Telerik.Windows.Controls
Telerik.Windows.Data

You can then set a theme for the application.

Once you've set a theme for your application, add the following dictionary to your list of merged dictionaries which will enable you to use the TelerikWebUI font glyphs for the icons in the project.

Example 1: The User Control's Definition

<Application.Resources> 
    <ResourceDictionary> 
        <ResourceDictionary.MergedDictionaries> 
            <!-- ... --> 
            <ResourceDictionary Source="/Telerik.Windows.Controls;component/Themes/FontResources.xaml"/> 
        </ResourceDictionary.MergedDictionaries> 
    </ResourceDictionary> 
</Application.Resources>

Define the User Control's Layout

Now, add a new UserControl to your project. You can give it a descriptive name, such as RecordVoiceControl, for example. Next, define the following XAML:

Example 2: The User Control's Definition

<UserControl x:Class="AzureCognitiveServices.RecordVoiceControl" 
            xmlns="http://schemas.microsoft.com/winfx/2006/xaml/presentation" 
            xmlns:x="http://schemas.microsoft.com/winfx/2006/xaml" 
            xmlns:mc="http://schemas.openxmlformats.org/markup-compatibility/2006"  
            xmlns:d="http://schemas.microsoft.com/expression/blend/2008"  
            xmlns:telerik="http://schemas.telerik.com/2008/xaml/presentation" 
            xmlns:local="clr-namespace:AzureCognitiveServices" 
            mc:Ignorable="d"  
            d:DesignHeight="300" d:DesignWidth="300"> 
    <Grid> 
        <Grid.ColumnDefinitions> 
            <ColumnDefinition Width="Auto" /> 
            <ColumnDefinition Width="*" /> 
        </Grid.ColumnDefinitions> 
        <telerik:RadToggleButton x:Name="recordButton"  
                                Checked="recordButton_Checked"  
                                Unchecked="recordButton_Unchecked"> 
            <Path Fill="{Binding (TextElement.Foreground), RelativeSource={RelativeSource AncestorType=ContentPresenter}}"  
                Width="20" Height="20" Stretch="UniformToFill"  
                Data="{telerik:RadGlyph Glyph={StaticResource GlyphRadioButtonChecked}}" /> 
        </telerik:RadToggleButton> 
        <telerik:RadWatermarkTextBox Text="{Binding Text, Mode=TwoWay, RelativeSource={RelativeSource AncestorType=local:RecordVoiceControl}}"  
                                    AcceptsReturn="True" 
                                    Grid.Column="1" MinLines="3"  
                                    WatermarkContent="Write your short description here or press the record button to the left..." /> 
    </Grid> 
</UserControl>

Add the Speech Recognition NuGet Package

You now have to add the Microsoft.ProjectOxford.SpeechRecognition NuGet package corresponding to your application's build configuration.

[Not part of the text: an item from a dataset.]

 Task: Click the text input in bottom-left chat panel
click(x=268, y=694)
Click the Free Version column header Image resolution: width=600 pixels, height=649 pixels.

Add the Microsoft.ProjectOxford.SpeechRecognition NuGet Package

Use the Speech Recognition API

All that's left to do is actually handle the button's Checked and Unchecked events and use the Bing Speech API to pass the recognized text to the RadWatermarkTextBox.

Example 3: The User Control's Definition

public partial class RecordVoiceControl : UserControl 
{ 
    private MicrophoneRecognitionClient micClient; 
    const string subscriptionKey = "the subscription key you obtained from Azure"; 
 
    public RecordVoiceControl() 
    { 
        InitializeComponent(); 
    } 
 
    public string Text 
    { 
        get { return (string) GetValue(TextProperty); } 
        set { SetValue(TextProperty, value); } 
    } 
 
    public static readonly DependencyProperty TextProperty = 
        DependencyProperty.Register("Text", typeof(string), typeof(RecordVoiceControl), new PropertyMetadata(null)); 
 
    private void recordButton_Checked(object sender, RoutedEventArgs e) 
    { 
        if (this.micClient == null) 
        { 
            this.micClient = SpeechRecognitionServiceFactory.CreateMicrophoneClient( 
                SpeechRecognitionMode.LongDictation, 
                "en-US", 
                subscriptionKey); 
 
            this.micClient.OnResponseReceived += (s, a) => { this.WriteResponseResult(a); }; 
        } 
 
        this.micClient.StartMicAndRecognition(); 
    } 
 
    private void recordButton_Unchecked(object sender, RoutedEventArgs e) 
    { 
        this.micClient.EndMicAndRecognition(); 
    } 
 
    private void WriteResponseResult(SpeechResponseEventArgs e) 
    { 
        Dispatcher.BeginInvoke(new Action(() => 
        { 
            for (int i = 0; i < e.PhraseResponse.Results.Length; i++) 
            { 
                this.Text += e.PhraseResponse.Results[i].DisplayText; 
            } 
        }), DispatcherPriority.Background); 
    } 
}

The Checked handler creates a new instance of the MicrophoneRecognitionClient class via the CreateMicrophoneClient factory method if one has not already been created. This method requires the type of recognition mode, the language which the client will listen for and the subscription key from the Azure account you've set up. It then calls the speech recognition by invoking the StartMicAndRecognition which in turn starts listening for input. Once the button is pressed a second time, the EndMicAndRecognition method is invoked and the detected phrases are added to the RadWatermarkTextBox's Text property.

Use the User Control

That's it. You can now use the control however you find necessary to record you speech.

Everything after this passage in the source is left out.